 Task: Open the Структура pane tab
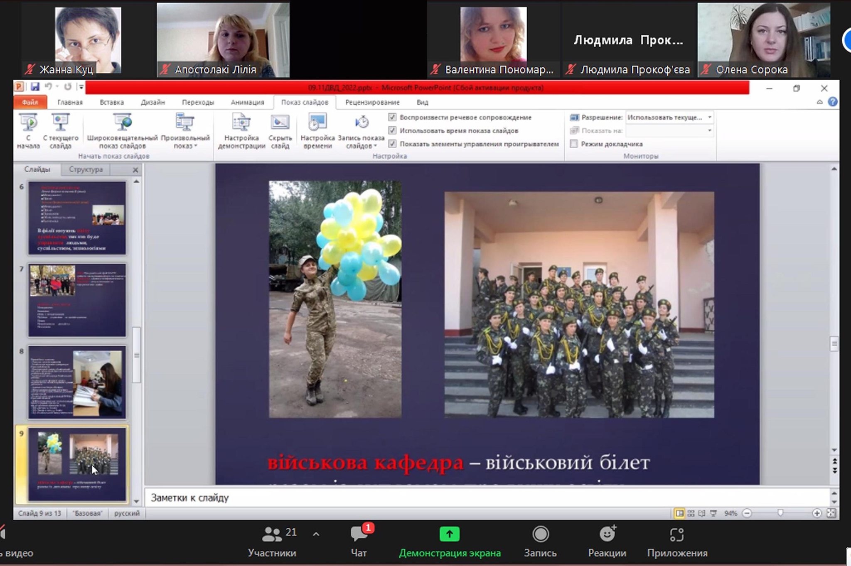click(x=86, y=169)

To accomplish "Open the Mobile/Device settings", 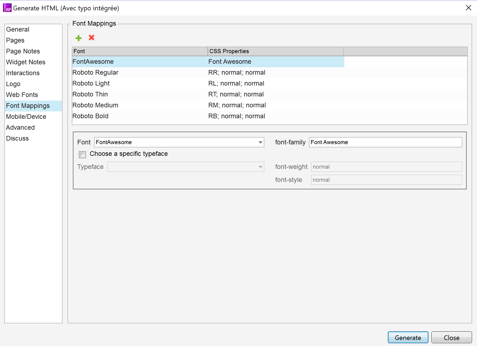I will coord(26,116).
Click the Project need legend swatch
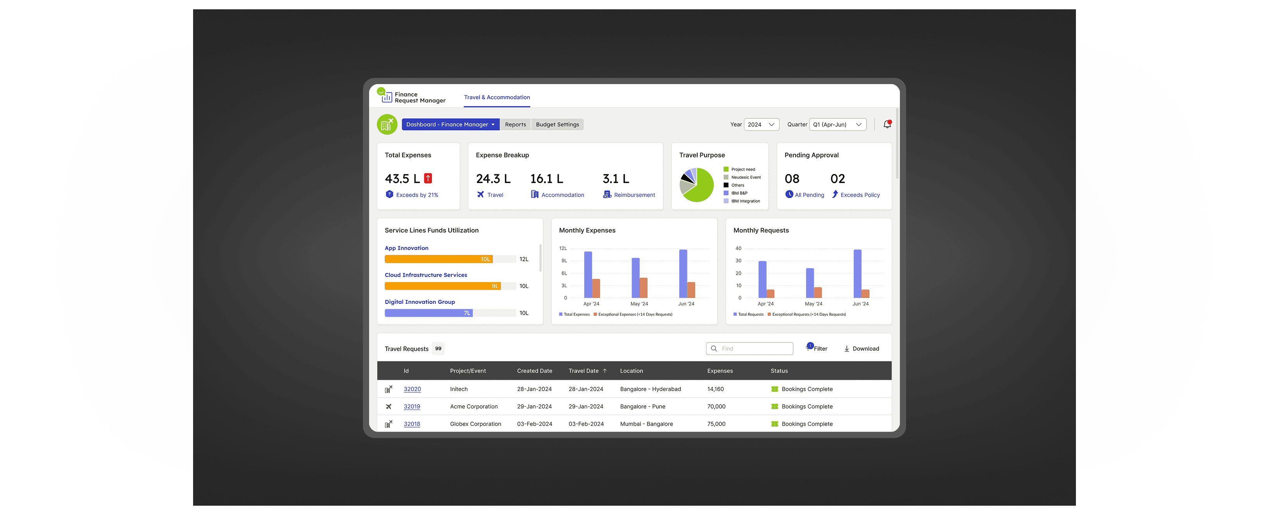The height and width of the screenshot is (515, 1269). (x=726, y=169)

...

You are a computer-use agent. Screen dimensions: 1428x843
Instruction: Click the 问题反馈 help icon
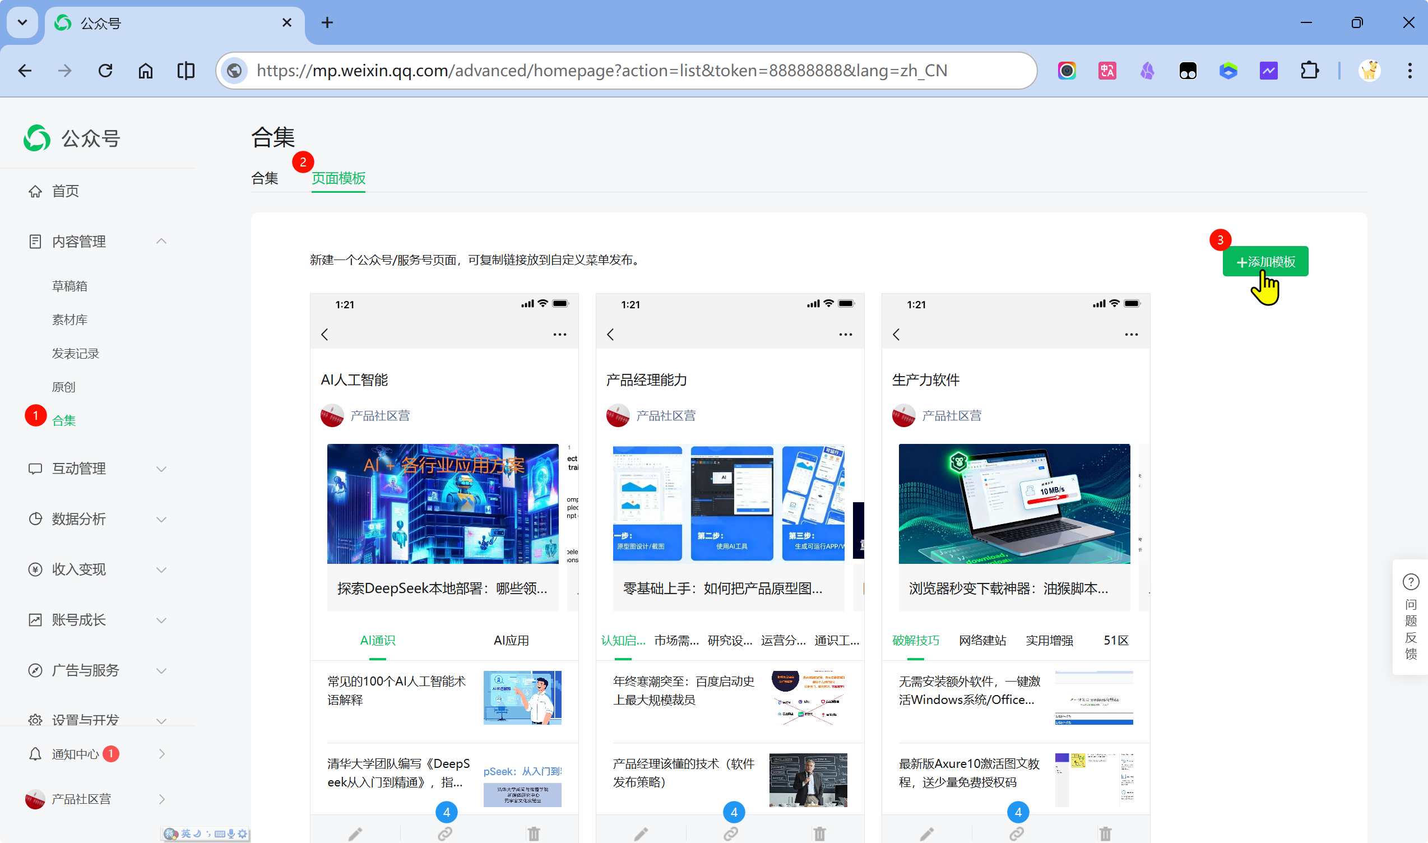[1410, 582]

...

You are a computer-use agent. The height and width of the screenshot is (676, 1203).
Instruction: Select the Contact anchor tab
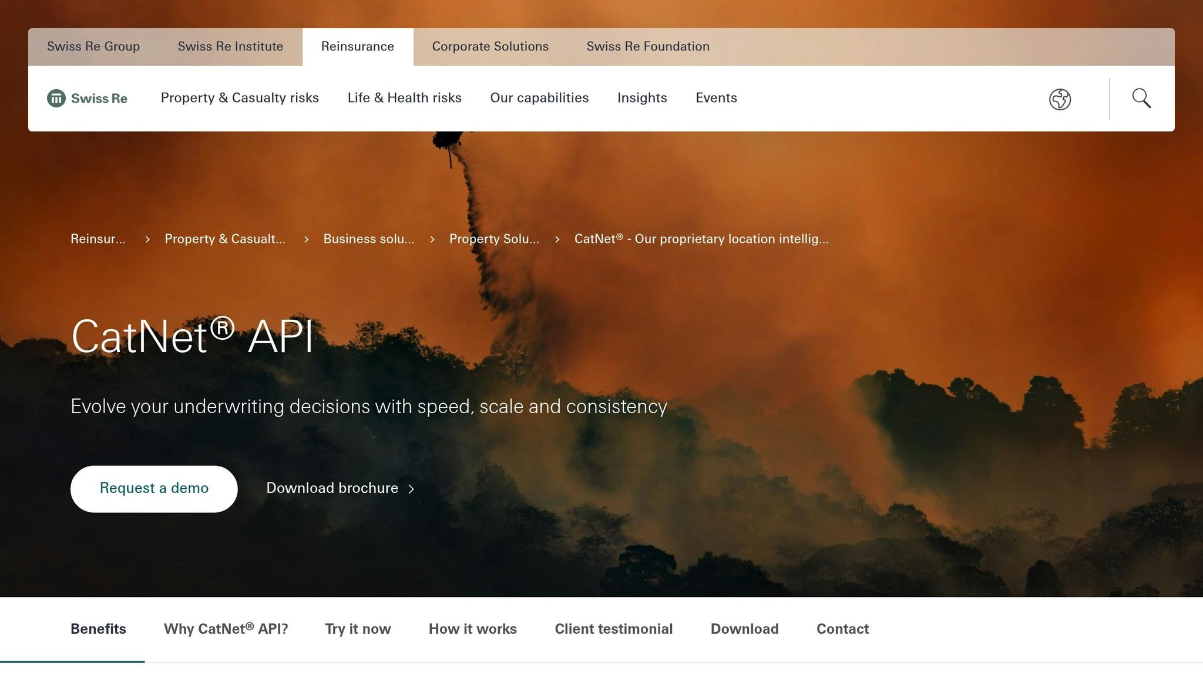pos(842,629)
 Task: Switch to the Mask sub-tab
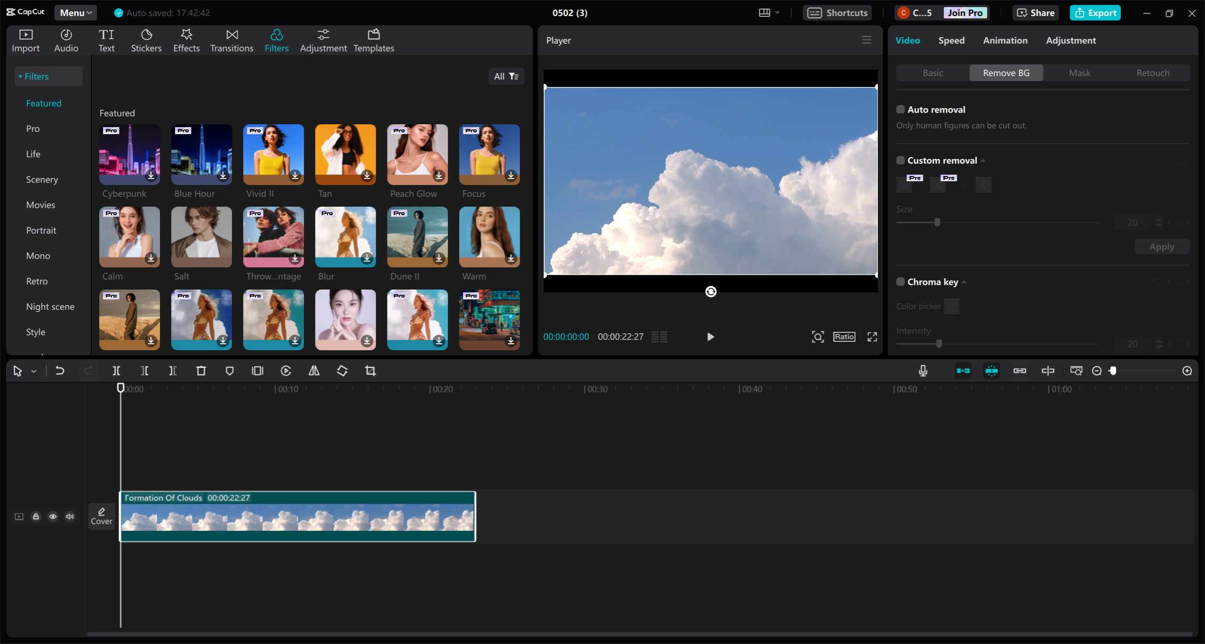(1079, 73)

*REQUIRED ACTION*
In the entries above, count each line holding the word "agent" and give that count alone.

*RESPONSE*
2